Material shown

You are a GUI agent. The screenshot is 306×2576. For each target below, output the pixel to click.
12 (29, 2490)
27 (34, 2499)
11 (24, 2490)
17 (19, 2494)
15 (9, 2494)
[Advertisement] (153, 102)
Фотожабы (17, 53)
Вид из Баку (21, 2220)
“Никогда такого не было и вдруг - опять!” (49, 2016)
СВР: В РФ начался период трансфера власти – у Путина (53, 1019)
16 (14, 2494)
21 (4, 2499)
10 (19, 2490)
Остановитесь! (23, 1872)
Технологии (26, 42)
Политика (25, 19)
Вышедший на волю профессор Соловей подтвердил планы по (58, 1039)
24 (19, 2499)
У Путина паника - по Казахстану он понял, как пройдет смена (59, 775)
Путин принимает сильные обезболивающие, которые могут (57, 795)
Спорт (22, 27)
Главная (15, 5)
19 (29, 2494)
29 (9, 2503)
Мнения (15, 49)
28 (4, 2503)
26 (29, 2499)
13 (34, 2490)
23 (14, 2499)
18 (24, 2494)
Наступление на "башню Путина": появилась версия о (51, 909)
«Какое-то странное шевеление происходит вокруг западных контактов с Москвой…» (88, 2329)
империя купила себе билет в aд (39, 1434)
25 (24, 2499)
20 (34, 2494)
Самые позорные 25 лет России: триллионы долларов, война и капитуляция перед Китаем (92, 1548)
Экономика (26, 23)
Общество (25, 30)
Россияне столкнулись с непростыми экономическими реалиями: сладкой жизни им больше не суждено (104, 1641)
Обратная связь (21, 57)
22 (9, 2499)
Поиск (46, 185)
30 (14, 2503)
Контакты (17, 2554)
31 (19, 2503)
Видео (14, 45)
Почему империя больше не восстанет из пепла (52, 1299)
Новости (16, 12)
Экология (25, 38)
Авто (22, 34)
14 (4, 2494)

Your assignment
Lines with the word "больше" in them should be copied from the preceding records.

Your response
Россияне столкнулись с непростыми экономическими реалиями: сладкой жизни им больше не суждено (104, 1641)
Почему империя больше не восстанет из пепла (52, 1299)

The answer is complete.